Bupati menuturkan, jika dilihat, kemajuan kabupaten yang pernah terkena OTT hampir pasti lambat karena semua ketakutan berinovasi, suasana pasti mencekam, dan ketakutan walaupun tidak ada lagi korupsi. "Oleh karena itu, saya usul untuk ranah pencegahan apakah tidak lebih baik saat OTT pertama diingatkan saja dahulu, dan disuruh mengembalikan kerugian negara, kalau perlu lima kali lipat, sehingga bangkrut dan takut untuk berbuat lagi. Toh untuk OTT, sekarang KPK dengan alat yang canggih, (dalam) satu hari mau OTT lima bupati juga bisa. Baru kalau ternyata berbuat lagi ya di OTT betulan, dihukum tiga kali lipat silakan, atau hukum mati sekalian juga bisa," ucapnya.

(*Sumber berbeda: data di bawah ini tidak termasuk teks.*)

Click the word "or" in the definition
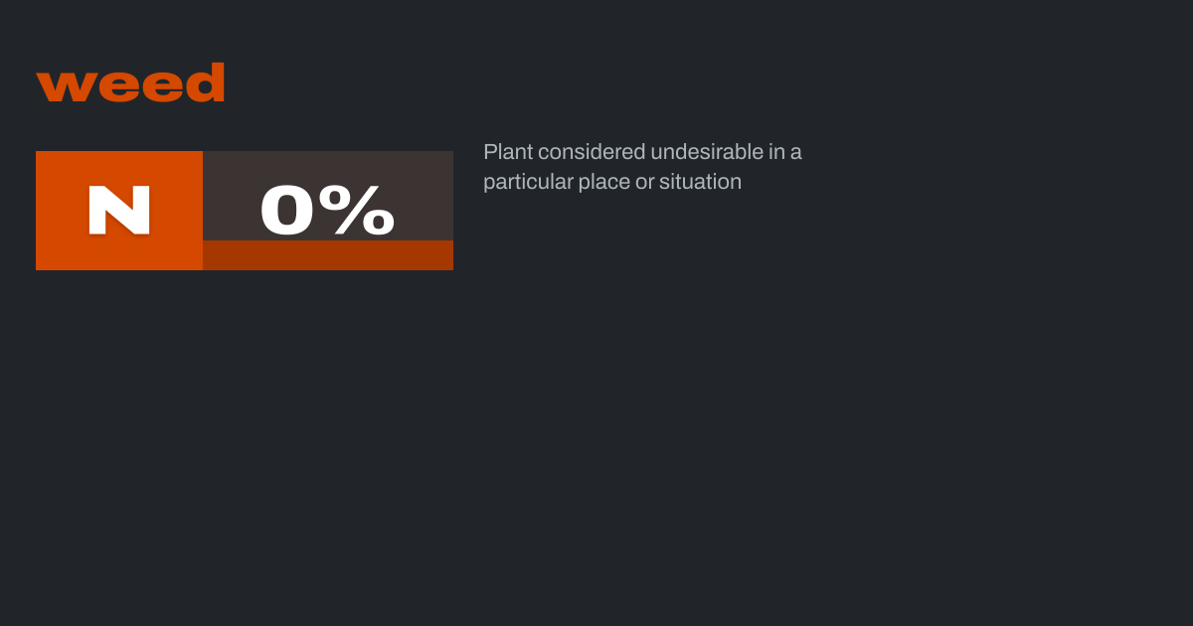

Husein pun kembali menegaskan bahwa pernyataan tersebut dia sampaikan dalam ranah diskusi pencegahan, bukan penindakan, dan cuplikan videonya tidak lengkap. Namun, ia mempersilakan kepada KPK untuk menjalankan tugasnya melakukan OTT. "Tapi kalau mau OTT nggih monggo, sebab kalau KPK berkehendak, bisa jadi 90 persen akan kena semua. Walau kecil, pasti bupati ada masalahnya."
Cari saja salahnya dari begitu banyak tanggung jawab yang diembannya, mulai dari presiden sampai dengan kepala desa pasti akan ditemukan salahnya, walau kadarnya berbeda beda," paparnya.